Introduction

This chapter provides basic instructions for using the parallelism facilities provided in the current release of Magma. This version of Magma provides some general tools for implementing parallelism as well as the explicit parallelisation of some key algorithms in the areas of linear algebra, commutative algebra, integral lattices and linear codes.

Contents

Approaches to Parallelism

The fact that Moore's law no longer applies to the development of ever faster computers has greatly increased interest in exploiting multiple processors for computations that use large amounts of CPU time. In 2019 a project was commenced to develop tools for parallelising some classes of computations in Magma. Two approaches are being taken:-

(i)
The parallelisation of key algorithms in the Magma kernel. This utilises multiple cores on a single compute node using POSIX threads, multiple machines by distributing tasks across a nework, and GPUs.

(ii)
A framework for the manager/worker model of parallelism has been constructed which allows users to parallelise their Magma code when the underlying algorithm lends itself to being parallelised.

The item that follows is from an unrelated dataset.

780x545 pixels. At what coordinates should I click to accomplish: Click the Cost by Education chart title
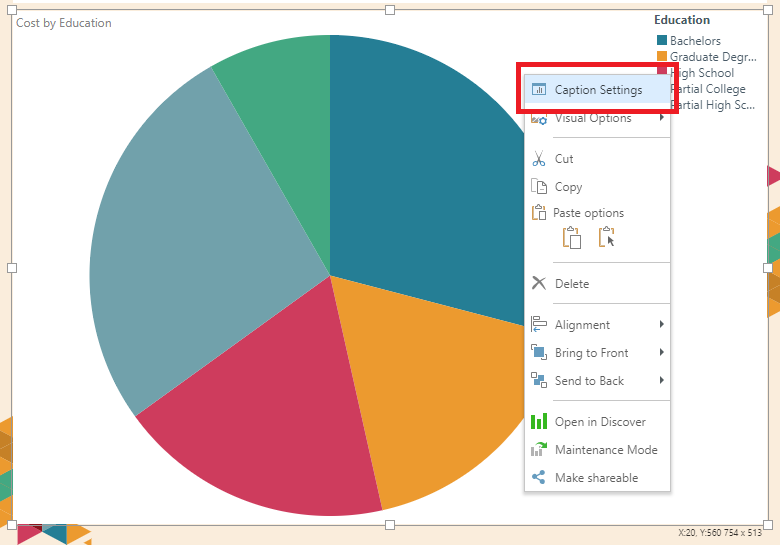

A key element of this project has been the development of tools that support asynchronous communication between copies of Magma running on different machines. As part of this work, the serialisation of Magma objects is being undertaken. This machinery is described in Chapter INPUT AND OUTPUT on Input and Output.

In Magma, when parallelism is selected, the execution is parallelised for the following intrinsics, or for intrinsics which are called (directly or indirectly) in the listed algorithms:

(1)
Multiplication of matrices over a finite field GF(pk), where p is a prime such that 2 ≤p ≤223.5. As a consequence, other intrinsics such as EchelonForm, inverse (A - 1), Rank, Determinant, Nullspace, RowSpace, Solution, IsConsistent, and MinimalPolynomial (if the Keller-Gehrig algorithm is specified) are also parallelised.

(2)
Construction of a Gröbner basis for a system of polynomials defined over a finite field GF(pk), where either k=1 and p is a prime such that 2 ≤p < 263, or 2< pk ≤220. Includes optimised asynchronous version for the dense variant of the Faugere F4 over GF(2).

(3)
Construction of the affine variety (by calling Variety(I)) of an ideal of a multivariate polynomial ring defined over a small finite field K of size q (by exhaustive evaluation of k variables at a time at all q elements of K, thus yielding many smaller systems to solve in parallel). Point counting variant VarietySize(I) gives the size only without constructing all the solutions.

(4)
Multiplication of high-degree univariate polynomials defined over prime finite fields or integer residue rings with large integer coefficients; multiplication of high-degree univariate polynomials defined over finite fields of characteristic 2 (Karatsuba and Cantor algorithms).

(5)
Bivariate resultant of two univariate polynomials (this also speeds up factorization of polynomials in Z[x]).

(6)
Factorisation of large integers (via ECM or MPQS algorithms).

(7)
LLL reduction of an integral lattice or basis matrix.

(8)
Enumeration of vectors in an integral lattice having small norm (directly in intrinsics ShortVectors and ShortestVectors). As a consequence the lattice intrinsics Minimum, KissingNumber, PackingRadius, HermiteNumber, CentreDensity, Density, and ThetaSeries are also effectively parallelised amongst others.

(9)
Enumeration of vectors in an integral lattice that are close to a given vector which need not be in the lattice (CloseVectors), etc.).

(10)
Minimum weight of a linear error-correcting code defined over a finite field. As well as MinimumWeight, the related intrinsics MinimumDistance and MinimumWord are also parallelised.

(11)
Weight distribution of a linear error-correcting code defined over a finite field. As well as WeightDistribution the related intrinsics WeightEnumerator and DualWeightDistribution are also parallelised.

(12)
Class group of a number field or an order (intrinsic ClassGroup).